Exercise directions
What lines of the data include the string "agent"? Copy them all.

Data shown
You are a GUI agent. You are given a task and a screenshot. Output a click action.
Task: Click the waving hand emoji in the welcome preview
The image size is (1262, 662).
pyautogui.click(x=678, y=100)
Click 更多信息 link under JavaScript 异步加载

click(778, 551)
...
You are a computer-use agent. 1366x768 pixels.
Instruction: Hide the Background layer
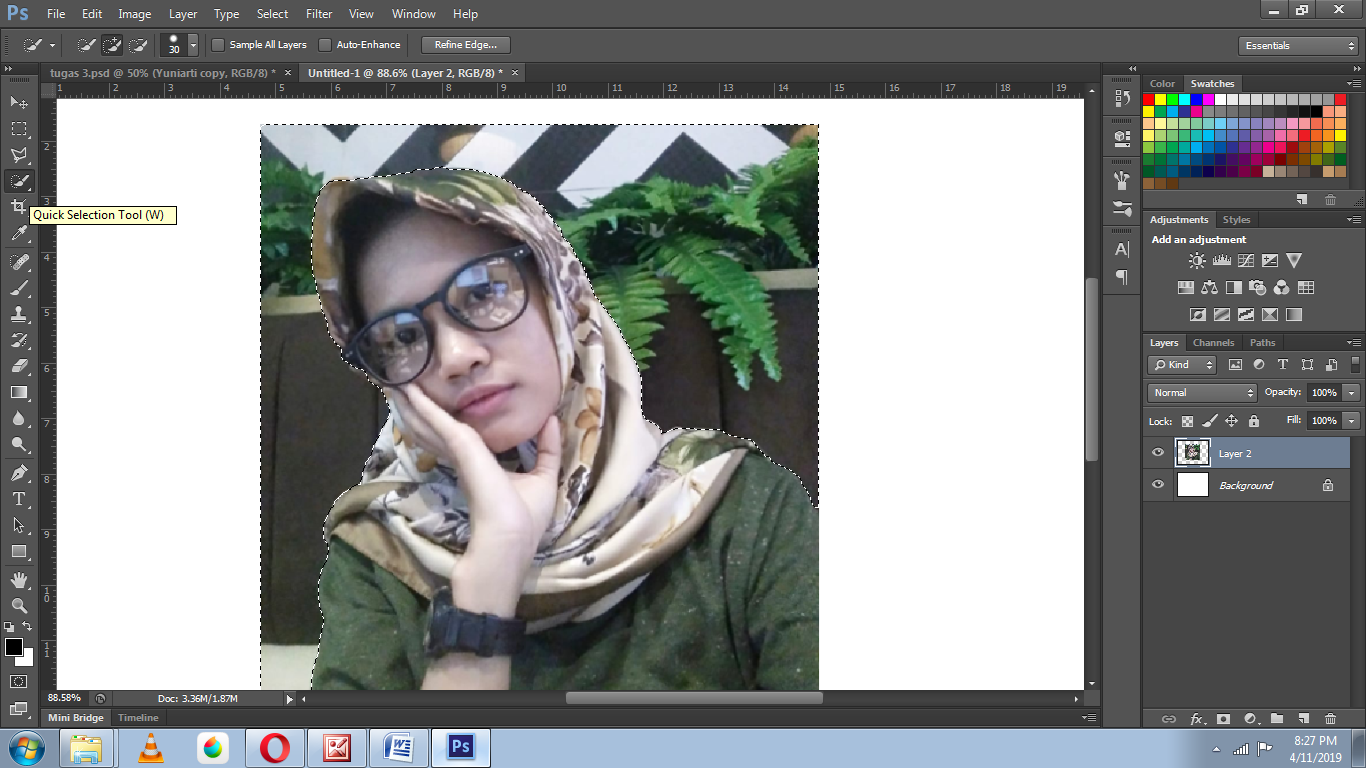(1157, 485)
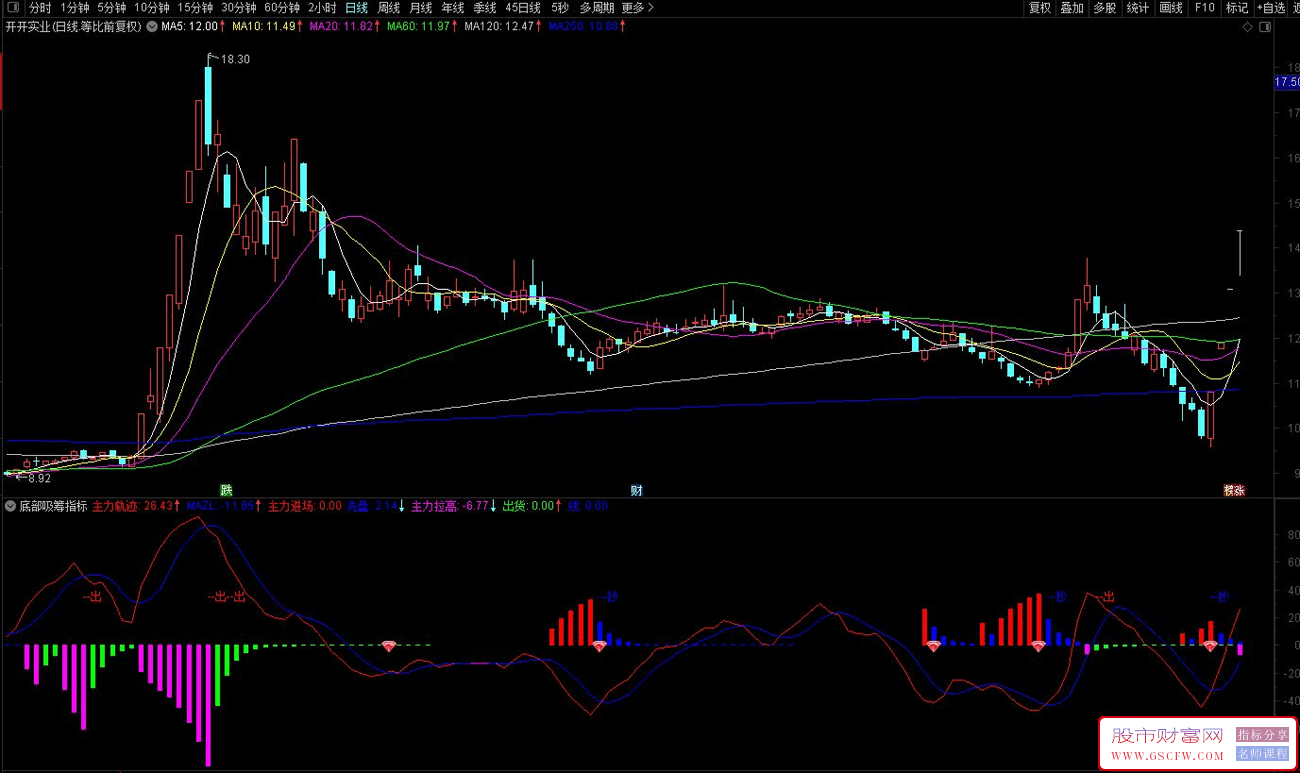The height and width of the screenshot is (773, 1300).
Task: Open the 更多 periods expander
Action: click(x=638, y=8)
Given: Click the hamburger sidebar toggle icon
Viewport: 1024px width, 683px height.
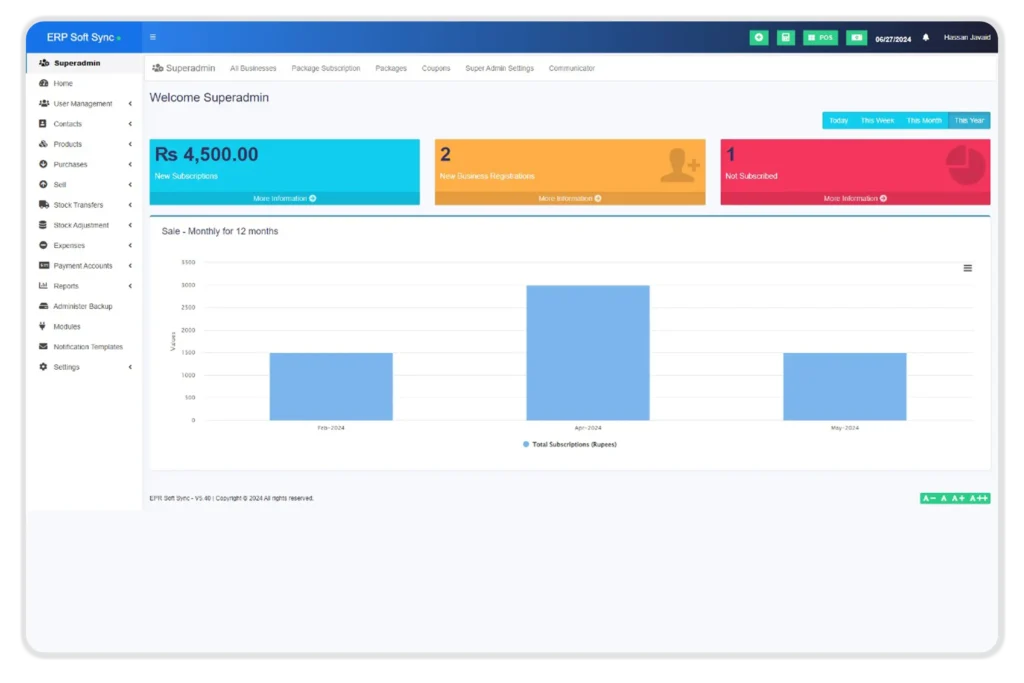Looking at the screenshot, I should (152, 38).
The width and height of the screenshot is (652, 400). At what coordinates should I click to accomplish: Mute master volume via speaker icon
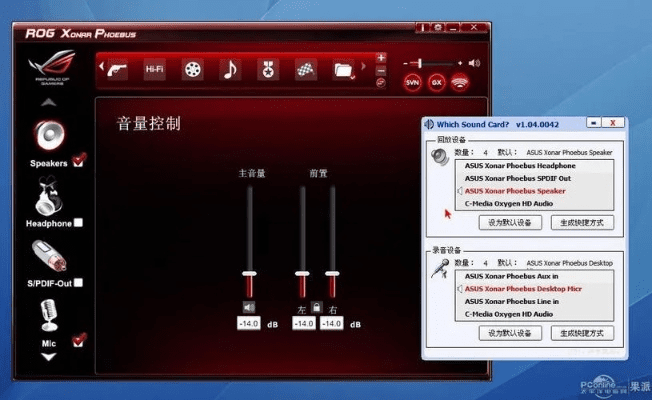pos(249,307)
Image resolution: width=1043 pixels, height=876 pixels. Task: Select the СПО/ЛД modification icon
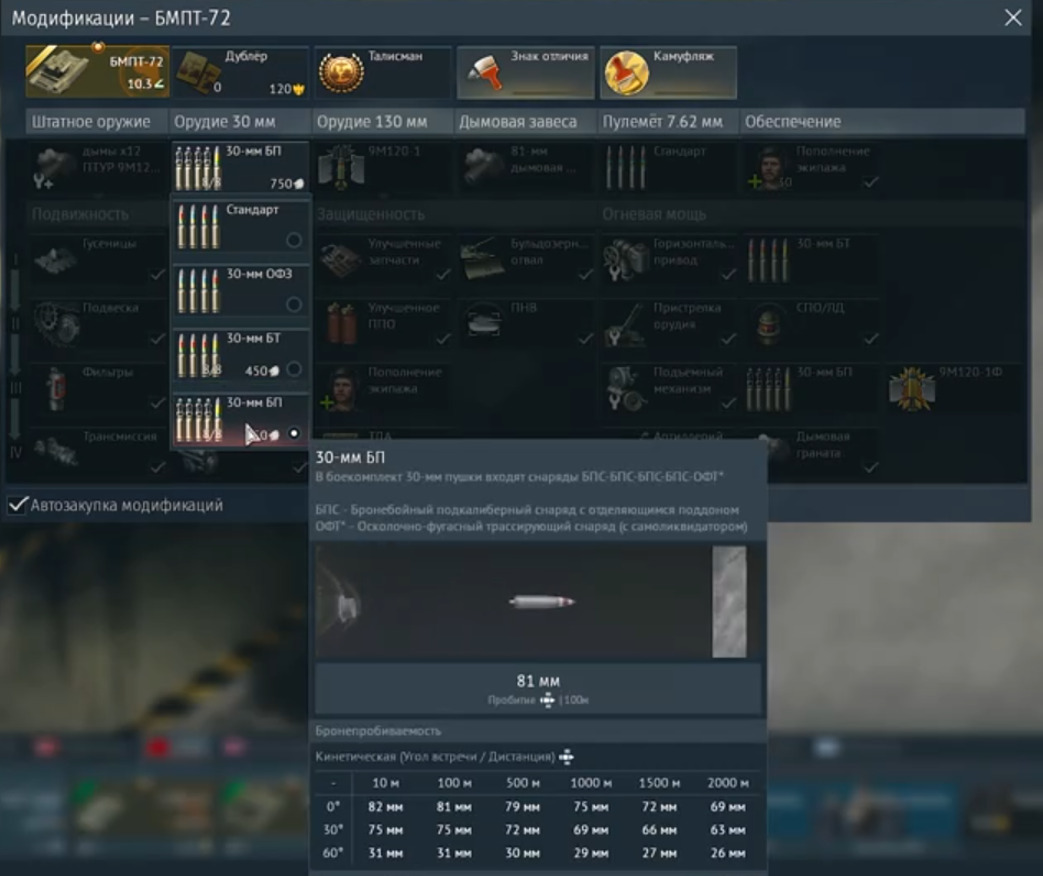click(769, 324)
* * *
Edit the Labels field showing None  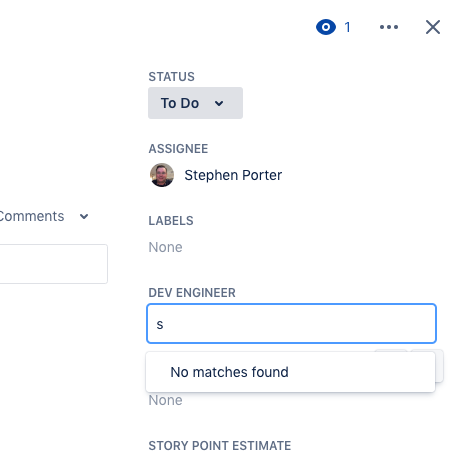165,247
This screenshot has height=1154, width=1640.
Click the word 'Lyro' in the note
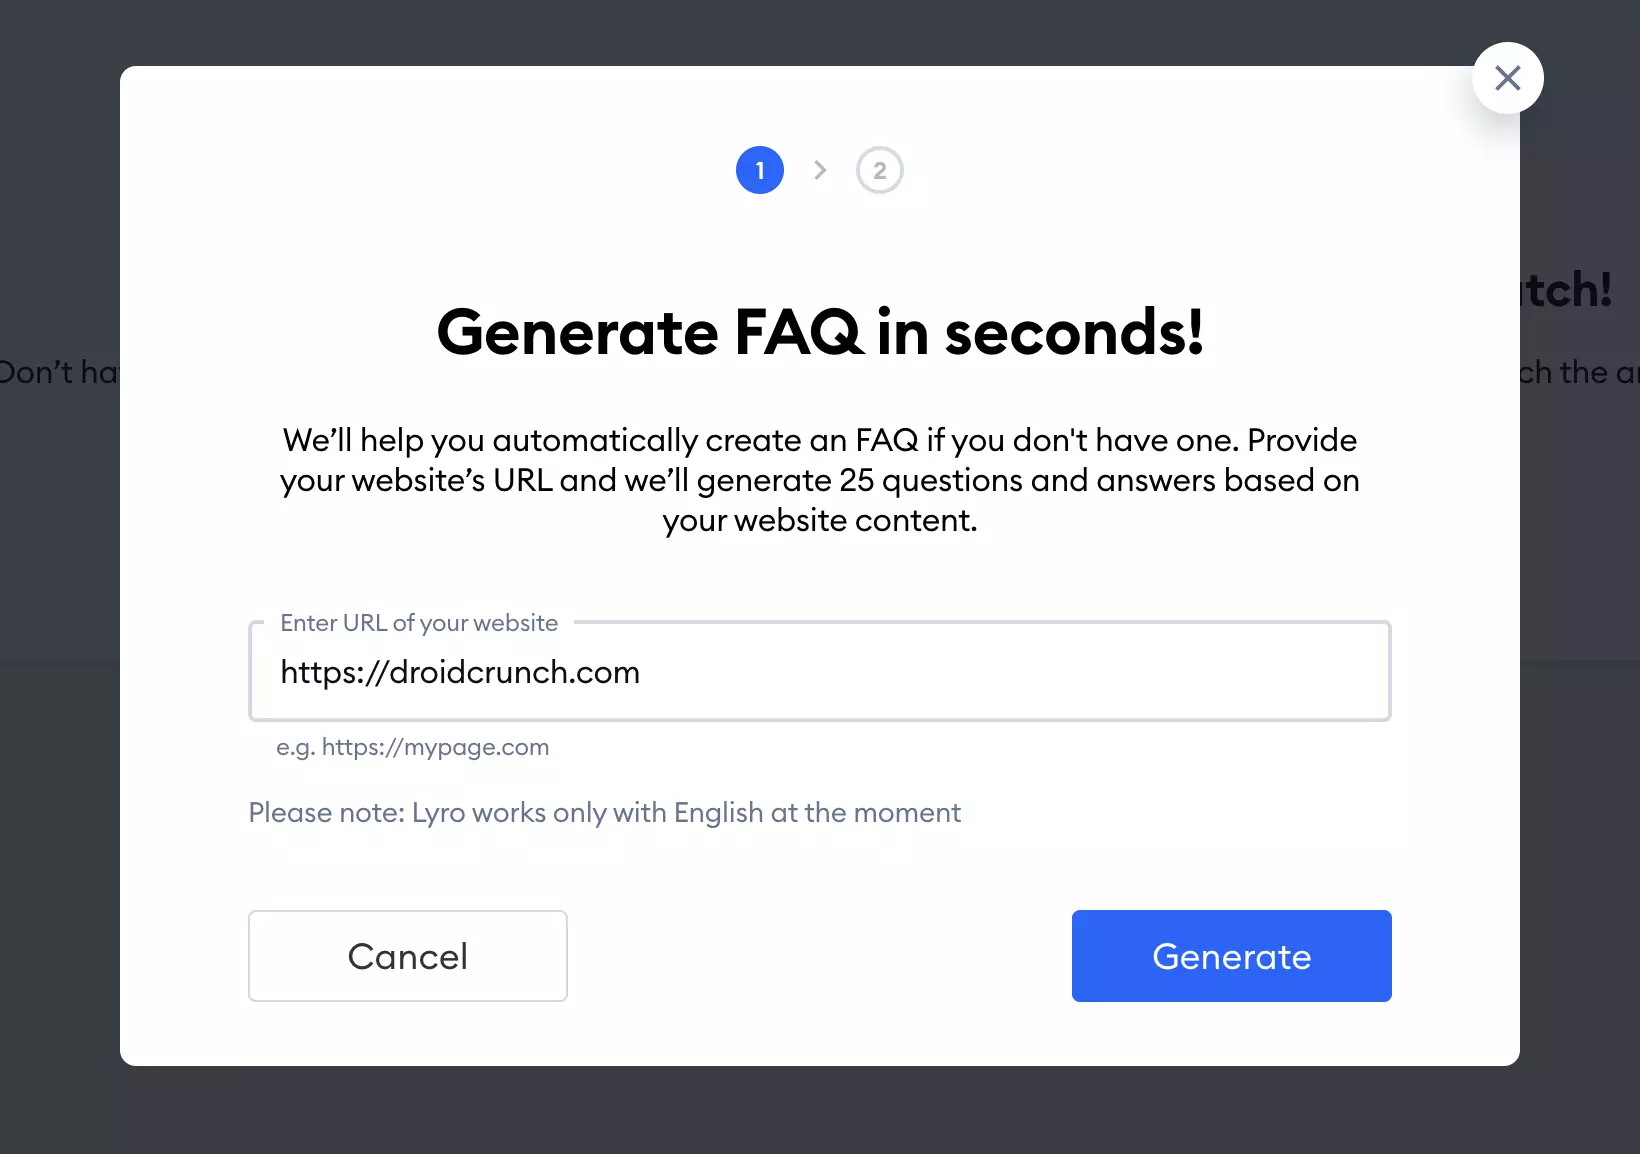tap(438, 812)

Answer box
You are a GUI agent. You are given a task and a screenshot. Output a click action.
You are a computer-use agent. 1366x768 pixels.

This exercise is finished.